Et de fait pour assouvir leurs courages cruels, tout ce qui peut se trouver sur les corps de tels prisonniers, depuis les extrémités des orteils jusqu’au nez, aux oreilles et au sommet de la tête, est entièrement mangé par eux ; j’excepte toutefois la cervelle à laquelle ils ne touchent point. Et de plus, comme nos Toüoupinambaoults conservent les crânes par monceaux dans leurs villages, comme on voit chez nous des têtes de morts dans les cimetières, la première chose qu’ils font quand les Français viennent les voir et leur rendre visite, c’est qu’en racontant leurs exploits et en leur montrant les trophées de ces crânes ainsi décharnés, ils disent qu’ils traiteront de même tous leurs ennemis.
Quelques pistes de lecture …
D’après ce que vous avez lu dans ces deux paragraphes, pouvez-vous expliquer pour quelle raison les Indiens Tupinambas mangent leurs ennemis ?

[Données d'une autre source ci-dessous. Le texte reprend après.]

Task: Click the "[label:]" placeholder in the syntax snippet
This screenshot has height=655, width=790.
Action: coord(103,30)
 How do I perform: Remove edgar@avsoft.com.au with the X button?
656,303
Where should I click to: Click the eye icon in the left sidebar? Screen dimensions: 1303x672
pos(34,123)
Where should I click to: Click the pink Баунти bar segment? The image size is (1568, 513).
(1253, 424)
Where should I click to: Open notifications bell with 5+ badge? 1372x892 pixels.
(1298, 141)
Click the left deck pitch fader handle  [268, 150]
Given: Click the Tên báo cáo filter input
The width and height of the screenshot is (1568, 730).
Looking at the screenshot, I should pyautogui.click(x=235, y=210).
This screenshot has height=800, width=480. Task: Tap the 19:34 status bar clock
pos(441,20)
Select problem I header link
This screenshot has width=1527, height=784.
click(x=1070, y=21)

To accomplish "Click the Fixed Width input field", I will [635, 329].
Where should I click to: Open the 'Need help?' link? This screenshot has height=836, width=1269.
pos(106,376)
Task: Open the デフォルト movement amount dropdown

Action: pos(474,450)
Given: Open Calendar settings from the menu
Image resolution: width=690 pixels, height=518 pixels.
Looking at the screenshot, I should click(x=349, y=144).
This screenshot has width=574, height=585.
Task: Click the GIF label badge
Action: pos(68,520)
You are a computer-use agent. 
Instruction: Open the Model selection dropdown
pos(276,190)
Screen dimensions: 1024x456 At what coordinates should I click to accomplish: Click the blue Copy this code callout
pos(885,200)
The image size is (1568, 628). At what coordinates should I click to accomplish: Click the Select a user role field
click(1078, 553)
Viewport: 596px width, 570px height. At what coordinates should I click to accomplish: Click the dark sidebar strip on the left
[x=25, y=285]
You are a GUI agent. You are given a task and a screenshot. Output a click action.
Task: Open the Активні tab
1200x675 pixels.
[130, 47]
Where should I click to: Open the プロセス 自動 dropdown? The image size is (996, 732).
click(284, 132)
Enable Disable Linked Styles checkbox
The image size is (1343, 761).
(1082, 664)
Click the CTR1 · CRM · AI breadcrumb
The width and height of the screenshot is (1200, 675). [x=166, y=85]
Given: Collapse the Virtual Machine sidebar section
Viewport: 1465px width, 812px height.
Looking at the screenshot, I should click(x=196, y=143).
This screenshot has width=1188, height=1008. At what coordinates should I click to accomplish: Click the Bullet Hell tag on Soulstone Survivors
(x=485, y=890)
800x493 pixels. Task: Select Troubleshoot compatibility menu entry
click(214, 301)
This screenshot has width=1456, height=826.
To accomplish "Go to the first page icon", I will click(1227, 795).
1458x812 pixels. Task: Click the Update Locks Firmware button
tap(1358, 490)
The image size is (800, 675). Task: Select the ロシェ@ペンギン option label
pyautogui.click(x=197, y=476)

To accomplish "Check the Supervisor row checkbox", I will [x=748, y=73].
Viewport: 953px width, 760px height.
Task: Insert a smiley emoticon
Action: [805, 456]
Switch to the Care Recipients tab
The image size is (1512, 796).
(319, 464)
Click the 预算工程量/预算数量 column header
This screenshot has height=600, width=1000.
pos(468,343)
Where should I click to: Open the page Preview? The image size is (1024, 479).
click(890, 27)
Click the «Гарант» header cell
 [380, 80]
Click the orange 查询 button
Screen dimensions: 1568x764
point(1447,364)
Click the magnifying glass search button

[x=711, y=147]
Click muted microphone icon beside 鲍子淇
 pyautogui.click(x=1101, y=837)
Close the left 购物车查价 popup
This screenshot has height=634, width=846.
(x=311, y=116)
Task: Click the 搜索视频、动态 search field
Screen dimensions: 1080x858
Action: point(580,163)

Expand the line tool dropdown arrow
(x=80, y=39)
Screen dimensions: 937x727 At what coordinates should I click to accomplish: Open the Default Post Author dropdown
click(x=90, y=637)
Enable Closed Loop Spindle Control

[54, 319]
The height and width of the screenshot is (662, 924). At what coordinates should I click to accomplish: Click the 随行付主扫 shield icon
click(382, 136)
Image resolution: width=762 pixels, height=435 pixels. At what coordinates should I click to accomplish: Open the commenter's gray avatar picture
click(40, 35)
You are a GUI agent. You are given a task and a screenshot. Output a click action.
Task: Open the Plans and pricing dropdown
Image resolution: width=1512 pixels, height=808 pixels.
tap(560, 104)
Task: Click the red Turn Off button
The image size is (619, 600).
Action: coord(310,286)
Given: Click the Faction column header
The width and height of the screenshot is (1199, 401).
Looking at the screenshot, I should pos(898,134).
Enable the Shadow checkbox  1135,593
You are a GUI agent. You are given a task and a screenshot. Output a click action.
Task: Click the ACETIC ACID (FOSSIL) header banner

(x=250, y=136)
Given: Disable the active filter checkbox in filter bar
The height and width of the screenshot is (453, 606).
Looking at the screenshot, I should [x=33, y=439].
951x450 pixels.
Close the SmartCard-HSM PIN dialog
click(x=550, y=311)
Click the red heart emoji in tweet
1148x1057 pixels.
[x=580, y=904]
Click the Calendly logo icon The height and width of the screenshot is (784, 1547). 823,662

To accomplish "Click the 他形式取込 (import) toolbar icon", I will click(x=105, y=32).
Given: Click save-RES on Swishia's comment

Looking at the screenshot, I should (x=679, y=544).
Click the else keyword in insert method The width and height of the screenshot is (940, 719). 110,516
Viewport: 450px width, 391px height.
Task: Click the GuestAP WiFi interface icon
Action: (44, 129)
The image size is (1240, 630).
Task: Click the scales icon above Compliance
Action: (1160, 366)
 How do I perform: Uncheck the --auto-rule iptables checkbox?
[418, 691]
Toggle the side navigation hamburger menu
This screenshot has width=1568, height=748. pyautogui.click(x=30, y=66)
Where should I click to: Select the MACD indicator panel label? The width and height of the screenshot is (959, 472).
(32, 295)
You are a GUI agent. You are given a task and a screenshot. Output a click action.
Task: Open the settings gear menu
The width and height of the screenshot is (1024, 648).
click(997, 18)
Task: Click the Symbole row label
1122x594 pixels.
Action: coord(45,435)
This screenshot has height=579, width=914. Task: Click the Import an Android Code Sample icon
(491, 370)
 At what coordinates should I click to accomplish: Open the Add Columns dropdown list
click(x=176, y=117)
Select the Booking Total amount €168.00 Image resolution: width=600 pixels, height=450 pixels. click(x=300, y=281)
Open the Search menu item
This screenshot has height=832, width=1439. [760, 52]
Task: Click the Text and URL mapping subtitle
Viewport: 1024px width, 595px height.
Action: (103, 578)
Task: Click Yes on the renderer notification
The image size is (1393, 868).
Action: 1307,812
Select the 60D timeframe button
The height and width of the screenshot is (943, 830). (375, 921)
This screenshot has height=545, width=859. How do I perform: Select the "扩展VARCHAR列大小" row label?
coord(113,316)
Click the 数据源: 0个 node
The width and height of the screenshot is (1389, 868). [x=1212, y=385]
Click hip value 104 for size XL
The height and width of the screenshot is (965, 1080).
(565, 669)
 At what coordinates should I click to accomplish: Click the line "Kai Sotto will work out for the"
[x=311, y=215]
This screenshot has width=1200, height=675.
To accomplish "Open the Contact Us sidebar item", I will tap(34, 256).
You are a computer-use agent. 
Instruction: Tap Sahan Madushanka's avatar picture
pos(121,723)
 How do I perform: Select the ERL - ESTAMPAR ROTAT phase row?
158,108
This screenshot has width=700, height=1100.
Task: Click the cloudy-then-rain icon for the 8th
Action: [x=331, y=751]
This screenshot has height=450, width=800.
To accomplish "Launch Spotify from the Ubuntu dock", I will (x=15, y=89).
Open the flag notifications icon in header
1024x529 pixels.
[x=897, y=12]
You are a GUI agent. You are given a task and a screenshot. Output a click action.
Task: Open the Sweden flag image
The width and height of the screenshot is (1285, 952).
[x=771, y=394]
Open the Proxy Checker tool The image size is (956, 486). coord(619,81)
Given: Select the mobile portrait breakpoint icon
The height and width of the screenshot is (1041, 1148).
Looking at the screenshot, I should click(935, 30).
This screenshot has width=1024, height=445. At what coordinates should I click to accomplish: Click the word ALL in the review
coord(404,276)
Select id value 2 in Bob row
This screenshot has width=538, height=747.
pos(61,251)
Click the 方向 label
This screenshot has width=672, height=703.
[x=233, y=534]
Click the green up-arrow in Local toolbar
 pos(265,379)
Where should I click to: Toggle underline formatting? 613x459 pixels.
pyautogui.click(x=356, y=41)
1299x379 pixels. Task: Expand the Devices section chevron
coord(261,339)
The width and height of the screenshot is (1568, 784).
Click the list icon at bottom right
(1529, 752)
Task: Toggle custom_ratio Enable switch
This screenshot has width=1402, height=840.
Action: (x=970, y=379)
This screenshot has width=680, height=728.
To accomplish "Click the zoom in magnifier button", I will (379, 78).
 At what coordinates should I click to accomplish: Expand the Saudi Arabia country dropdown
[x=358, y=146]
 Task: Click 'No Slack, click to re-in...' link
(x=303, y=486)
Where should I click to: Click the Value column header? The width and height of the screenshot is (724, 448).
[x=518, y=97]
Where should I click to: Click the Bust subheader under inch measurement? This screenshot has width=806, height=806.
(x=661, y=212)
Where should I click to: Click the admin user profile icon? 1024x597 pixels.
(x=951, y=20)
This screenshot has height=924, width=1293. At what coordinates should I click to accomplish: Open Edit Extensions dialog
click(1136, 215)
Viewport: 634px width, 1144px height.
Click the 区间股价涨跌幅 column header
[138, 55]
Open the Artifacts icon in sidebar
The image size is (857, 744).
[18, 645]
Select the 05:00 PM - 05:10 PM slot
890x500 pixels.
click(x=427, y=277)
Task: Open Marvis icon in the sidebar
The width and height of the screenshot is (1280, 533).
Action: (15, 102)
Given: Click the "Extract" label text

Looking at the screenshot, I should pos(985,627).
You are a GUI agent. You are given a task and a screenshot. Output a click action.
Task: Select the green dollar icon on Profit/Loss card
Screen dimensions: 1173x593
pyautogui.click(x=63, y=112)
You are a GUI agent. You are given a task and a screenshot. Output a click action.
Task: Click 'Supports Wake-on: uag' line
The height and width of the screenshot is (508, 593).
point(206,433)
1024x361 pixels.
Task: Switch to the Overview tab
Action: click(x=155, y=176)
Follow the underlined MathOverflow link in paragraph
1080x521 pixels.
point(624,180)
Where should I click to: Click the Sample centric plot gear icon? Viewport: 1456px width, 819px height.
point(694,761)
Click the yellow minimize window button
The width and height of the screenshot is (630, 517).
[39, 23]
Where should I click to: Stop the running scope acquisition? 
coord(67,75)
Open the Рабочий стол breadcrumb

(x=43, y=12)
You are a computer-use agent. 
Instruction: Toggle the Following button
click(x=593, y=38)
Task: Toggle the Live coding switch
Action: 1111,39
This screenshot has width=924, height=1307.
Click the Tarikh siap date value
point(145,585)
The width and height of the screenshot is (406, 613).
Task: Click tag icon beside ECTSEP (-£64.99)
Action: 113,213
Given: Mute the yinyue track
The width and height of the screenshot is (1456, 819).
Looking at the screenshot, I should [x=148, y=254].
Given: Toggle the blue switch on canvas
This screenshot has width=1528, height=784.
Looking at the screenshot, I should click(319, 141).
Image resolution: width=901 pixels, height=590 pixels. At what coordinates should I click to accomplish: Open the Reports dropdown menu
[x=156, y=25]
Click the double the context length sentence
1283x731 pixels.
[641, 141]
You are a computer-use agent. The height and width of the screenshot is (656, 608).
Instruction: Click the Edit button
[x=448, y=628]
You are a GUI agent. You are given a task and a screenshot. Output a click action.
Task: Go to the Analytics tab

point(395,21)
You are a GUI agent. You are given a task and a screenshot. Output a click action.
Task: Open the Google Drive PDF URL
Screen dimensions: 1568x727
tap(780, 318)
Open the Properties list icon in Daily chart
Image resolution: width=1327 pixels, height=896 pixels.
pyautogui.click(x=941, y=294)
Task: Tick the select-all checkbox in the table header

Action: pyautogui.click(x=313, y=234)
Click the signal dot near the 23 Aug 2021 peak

A l’époque où écrit Jean de Léry, des guerres de religion entre catholiques et protestants font rage en France. Le 24 août 1572, le jour de la Saint Barthélémy, des catholiques massacrent des protestants de manière particulièrement effroyable : la Seine est rouge de sang et des corps démembrés jonchent les rues … Des massacres ont également lieu dans d’autres villes françaises.

Extrait du Voyage au Brésil de Jean de Léry (Suite)
Il me semble que ce que j’en ai dit est assez pour faire sentir l’horreur et dresser à chacun les cheveux sur la tête. Mais que ceux qui liront ces choses si horribles commises chaque jour parmi ces nations barbares du Brésil, pensent aussi un peu de près à ce qui se fait de notre côté parmi nous.
Et sans aller plus loin, en la France quoi ? (Je suis français et cela me blesse de le dire) durant la sanglante tragédie qui commença à Paris le 24 août 1572, la graisse des corps humains (qui d’une façon plus barbare et cruelle que celle des sauvages furent massacrés dans Lyon, après avoir été retirés de la rivière de la Saône) ne fut-elle pas publiquement vendue aux enchères au plus offrant ?
Les foies, les cœurs et les autres parties des corps de quelques-uns ne furent-ils pas mangés par les meurtriers fous furieux, dont les enfers ont horreur ? Un protestant, à Auxerre, fut misérablement massacré, et ceux qui commirent ce meurtre découpèrent son cœur en pièces, pour l’exposer et le vendre à ceux qui le haïssaient et, l’ayant fait griller sur des charbons, assouvissant leur rage comme des chiens, en mangèrent.
Par conséquent qu’on ne déteste plus tant désormais la cruauté des sauvages anthropophages, c’est-à-dire, mangeurs d’hommes, car puisqu’il y en a de semblables, voire de plus détestables et pires au milieu de nous.